O estupro e o vulnerável, entenda

Delegada Rosalina Maria de Almeida
26/04/2018 26/04/2018 15:16 1014 visualizações

A liberdade sexual é um dos direitos do cidadão, não podendo, a pessoa, ser constrangida ao realizar sexo com quem seja ou de modo que não queira. Com o objetivo de proteger este direito, a legislação penal criminalizou alguns atos, trazendo penas para condutas que o legislador considera como afrontas que lesam a liberdade sexual.


Temos o estupro propriamente dito, que é o cometido contra a pessoa maior e capaz, cujo crime é o constrangimento à pessoa, mediante violência ou grave ameaça, fazendo-a praticar qualquer ato libidinoso com outrem. Inicialmente, faz-se necessário esclarecer que ato libidinoso é qualquer ato sexual, independente de qualquer penetração propriamente dita, seja através de conjunção carnal (penetração do pênis na vagina) ou coito anal (penetração do pênis no ânus). Desta forma, o estupro se consuma com a prática, mediante violência ou grave ameaça, de qualquer ato que traga prazer sexual para o criminoso.


Existe ainda no Brasil um resquício de um dispositivo legal revogado pela Lei 11.106 de 2005, que considerava como causa extintiva da penalidade, o casamento da vítima com seu algoz, nos crimes sexuais. Isso trazia, para a vítima, a pena de ter que viver pelo resto de sua vida com seu estuprador, e para o criminoso, a extinção da pena.


Atualmente, mulheres e homens têm direitos sexuais iguais, mas nem sempre foi assim. A mulher tinha uma maior proteção até o advento da Lei 12.015 de 2009. Isso mesmo.
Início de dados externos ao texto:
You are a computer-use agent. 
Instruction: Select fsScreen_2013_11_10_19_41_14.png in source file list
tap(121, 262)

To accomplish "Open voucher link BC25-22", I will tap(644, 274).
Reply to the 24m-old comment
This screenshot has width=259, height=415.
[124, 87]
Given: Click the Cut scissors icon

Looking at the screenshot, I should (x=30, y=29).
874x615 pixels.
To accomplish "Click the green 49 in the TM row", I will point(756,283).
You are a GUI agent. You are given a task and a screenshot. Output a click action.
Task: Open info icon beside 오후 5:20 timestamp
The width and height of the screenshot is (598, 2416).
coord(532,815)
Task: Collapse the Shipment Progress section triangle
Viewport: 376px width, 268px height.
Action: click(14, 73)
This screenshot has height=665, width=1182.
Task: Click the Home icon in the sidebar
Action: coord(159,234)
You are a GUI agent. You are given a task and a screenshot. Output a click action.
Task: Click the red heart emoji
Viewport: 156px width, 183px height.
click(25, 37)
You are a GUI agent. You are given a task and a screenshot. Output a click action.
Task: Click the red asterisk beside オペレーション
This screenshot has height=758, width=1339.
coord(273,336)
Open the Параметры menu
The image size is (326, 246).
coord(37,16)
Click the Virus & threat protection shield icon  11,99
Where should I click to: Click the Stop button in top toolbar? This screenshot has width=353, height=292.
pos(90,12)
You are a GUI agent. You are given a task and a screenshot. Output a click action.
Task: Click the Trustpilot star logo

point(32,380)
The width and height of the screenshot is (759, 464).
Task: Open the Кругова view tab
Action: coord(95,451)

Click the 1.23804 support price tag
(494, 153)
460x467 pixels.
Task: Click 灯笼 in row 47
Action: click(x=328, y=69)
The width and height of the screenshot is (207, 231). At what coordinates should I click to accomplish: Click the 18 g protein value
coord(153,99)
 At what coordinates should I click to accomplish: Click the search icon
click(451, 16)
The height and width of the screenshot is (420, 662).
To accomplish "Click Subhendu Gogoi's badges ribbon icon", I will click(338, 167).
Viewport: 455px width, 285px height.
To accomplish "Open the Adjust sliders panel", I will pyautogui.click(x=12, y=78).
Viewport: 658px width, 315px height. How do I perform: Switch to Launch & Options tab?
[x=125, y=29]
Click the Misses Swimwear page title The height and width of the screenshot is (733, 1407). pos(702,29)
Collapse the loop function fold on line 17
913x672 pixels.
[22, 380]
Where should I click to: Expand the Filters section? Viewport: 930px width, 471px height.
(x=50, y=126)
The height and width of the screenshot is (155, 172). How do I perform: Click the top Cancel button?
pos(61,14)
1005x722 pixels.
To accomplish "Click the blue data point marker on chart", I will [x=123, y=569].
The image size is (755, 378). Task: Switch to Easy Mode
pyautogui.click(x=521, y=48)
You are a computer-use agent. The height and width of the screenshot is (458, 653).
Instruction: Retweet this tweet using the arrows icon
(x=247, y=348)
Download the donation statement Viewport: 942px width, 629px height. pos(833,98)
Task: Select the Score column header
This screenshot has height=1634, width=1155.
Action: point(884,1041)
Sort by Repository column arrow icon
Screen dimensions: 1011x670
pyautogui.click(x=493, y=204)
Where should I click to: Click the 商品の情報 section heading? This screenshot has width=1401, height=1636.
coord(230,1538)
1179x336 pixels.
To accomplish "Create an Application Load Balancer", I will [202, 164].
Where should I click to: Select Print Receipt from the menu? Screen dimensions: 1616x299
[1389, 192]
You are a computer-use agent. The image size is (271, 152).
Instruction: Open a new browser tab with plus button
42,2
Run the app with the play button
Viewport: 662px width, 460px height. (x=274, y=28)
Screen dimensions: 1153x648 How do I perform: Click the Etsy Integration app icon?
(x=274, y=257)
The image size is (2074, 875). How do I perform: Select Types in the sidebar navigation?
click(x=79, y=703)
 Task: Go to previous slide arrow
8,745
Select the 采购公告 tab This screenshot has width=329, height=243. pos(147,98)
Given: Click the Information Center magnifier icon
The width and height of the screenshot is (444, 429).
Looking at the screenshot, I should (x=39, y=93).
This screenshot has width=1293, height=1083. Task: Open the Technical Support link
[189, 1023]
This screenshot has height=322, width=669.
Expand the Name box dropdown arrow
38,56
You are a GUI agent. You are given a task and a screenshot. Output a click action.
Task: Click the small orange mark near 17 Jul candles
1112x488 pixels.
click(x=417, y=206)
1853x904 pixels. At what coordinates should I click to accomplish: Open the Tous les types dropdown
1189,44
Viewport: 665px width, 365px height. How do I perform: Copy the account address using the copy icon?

Até 2009, somente as mulheres poderiam ser consideradas como vítimas de estupro. Todavia, havia a figura do atentado violento ao pudor, que contemplava a proteção ao homem aos atos libidinosos diversos de conjunção carnal cometidos mediante violência ou grave ameaça,  excluindo, assim o homem da proteção às conjunções carnais de que era vítima, ainda que constrangidos a tal ato, mediante violência ou grave ameaça. Tal dispositivo legal (atentado violento ao pudor) deixou de existir, abarcando, agora, o estupro, todos os atos libidinosos cometidos com violência ou grave ameaça, sendo hoje possível que a vítima seja tanto homens, quanto mulheres.


Existe, ainda, dentre outros crimes que penalizam alguns atos sexuais específicos, o estupro de vulnerável. O artigo, previsto hoje no Código Penal por meio do Artigo 2017-A, também foi uma alteração legislativa trazida pela Lei 12.015 de 2009. Através deste artigo, é considerada a conduta de “ter conjunção carnal ou praticar outro ato libidinoso com menor de 14 (catorze) anos”, mas também realizar qualquer ato sexual “com alguém que, por enfermidade ou deficiência mental, não tenha o necessário discernimento para a prática do ato, ou que, por qualquer outra causa, não possa oferecer resistência”.


Inúmeros casos são veiculados todos os dias na imprensa, divulgam casos curiosos de atentados contra a liberdade sexual de pessoas vulneráveis. Inicialmente, é preciso esclarecer que a pessoa vulnerável, é aquela que, motivada pela idade (de 0 a 14 anos incompletos), ou por qualquer motivo temporário ou definitivo, que traga a impossibilidade da pessoa, do discernimento sobre o ato que está praticando, ou, de qualquer modo, não possa oferecer resistência.


É fácil, desta forma, entender que qualquer ato que traga prazer sexual, praticado com pessoas (do sexo feminino ou masculino), cuja vítima ainda não tenha 14 (catorze) anos, é crime de estupro de vulnerável, independentemente de seu consentimento.


Com relação às demais condutas que caracterizam o crime abordado no texto do artigo 217-A do Código Penal, há inúmeros exemplos. Para melhor compreensão: o ato libidinoso praticado com pessoa enferma ou doente mental, cujos problemas de saúde incapacitem a vítima quanto ao discernimento de seu ato e o praticado com uma pessoa que, de qualquer modo, não possa oferecer resistência, como um caso de embriaguez ou sob efeito de drogas. Podemos, então, entender que o vulnerável no âmbito do ato libidinoso, é aquele incapaz de discernir ou oferecer resistência ao ato praticado.


Rosalina Maria de Almeida é Delegada de Polícia do Estado do Tocantins, especialista em Direito Público.